# Would S-189 Be A Good Sub For Wyeast 2206?



## Bribie G (20/9/10)

I'll be pitching a dunkel tomorrow and have S-189. If I do up a big starter with both sides of a repack from CB would that be a fair substitute for Wyeast 2206 Bavarian Lager?


----------



## vykuza (20/9/10)

BribieG said:


> I'll be pitching a dunkel tomorrow and have S-189. If I do up a big starter with both sides of a repack from CB would that be a fair substitute for Wyeast 2206 Bavarian Lager?




Munich dunkels don't tend to have much or any yeast character, so the S-189 will be just fine.


----------



## Bribie G (20/9/10)

Thanks Nick, will do. :icon_cheers:


----------



## bconnery (20/9/10)

BribieG said:


> I'll be pitching a dunkel tomorrow and have S-189. If I do up a big starter with both sides of a repack from CB would that be a fair substitute for Wyeast 2206 Bavarian Lager?


Yes and no in my book. 
It will work quite nicely but for whatever reason it does seem that certain lager yeasts support malty characters better than others.
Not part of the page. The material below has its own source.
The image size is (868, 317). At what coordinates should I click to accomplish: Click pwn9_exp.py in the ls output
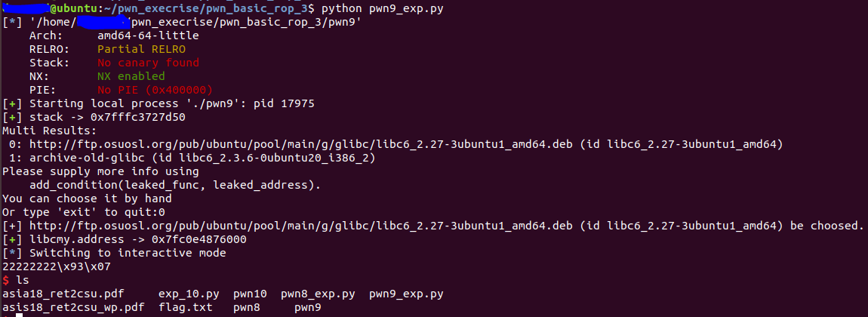[405, 294]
S189 has always been super neutral to me, so it won't block the malt, but it won't support it either. 

I love s189 and use it for the sake of convenience with nearly all my lagers but for the best of results for a more malt driven style it wouldn't be the first choice to me. 

I've only used 2 other lager yeasts, 1 liquid 1 dried, so I don't have a wide range of personal experience but this is based on my results and also others feedback and beers.


----------